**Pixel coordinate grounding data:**
§ §

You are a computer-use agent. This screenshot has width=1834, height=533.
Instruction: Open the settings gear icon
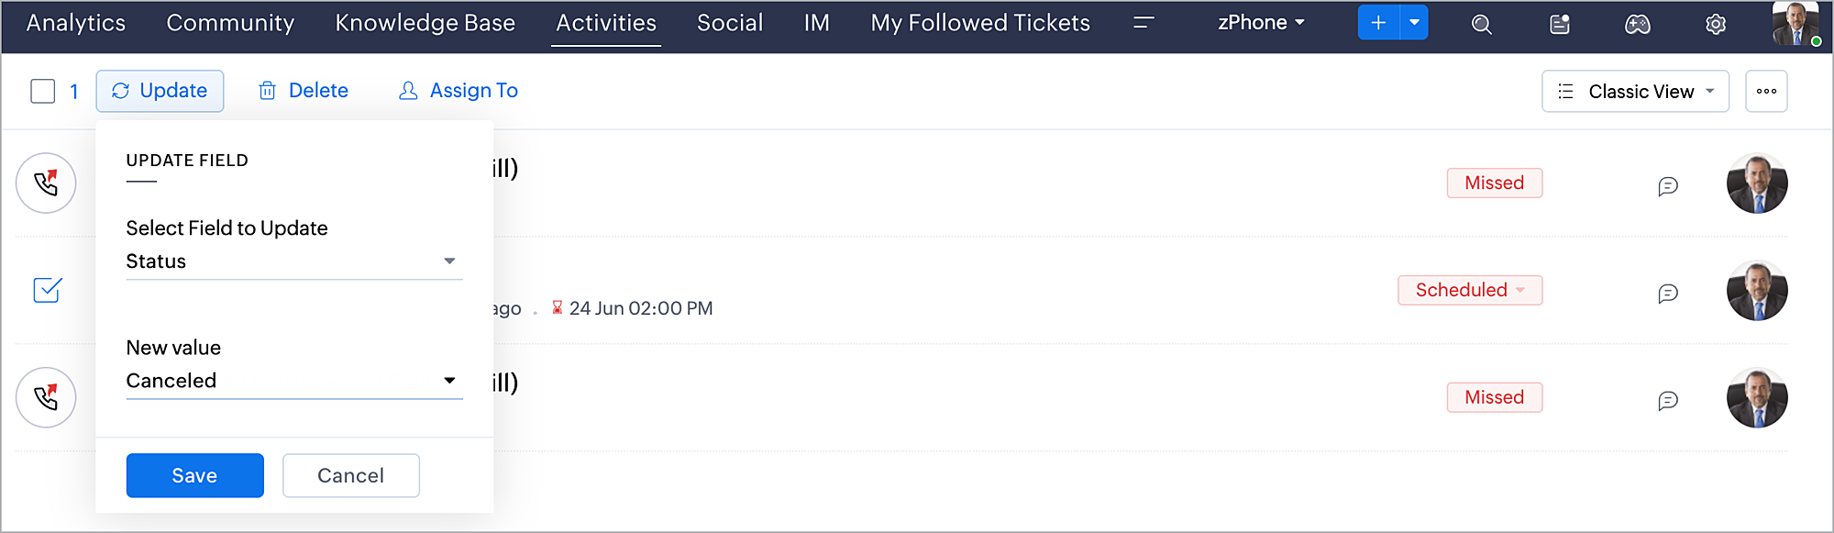1715,24
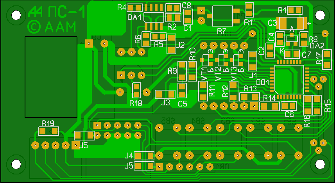The width and height of the screenshot is (335, 183).
Task: Select the © AAM copyright text
Action: point(52,27)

§ §

**Exercise prompt:** Make an exact copy of the records, pictures excluded.

**Result of the task:**
You are a computer-use agent. This screenshot has width=1834, height=533.
Instruction: Open the settings gear icon
1715,24
The width and height of the screenshot is (335, 183).
Task: Select the © AAM copyright text
Action: point(52,27)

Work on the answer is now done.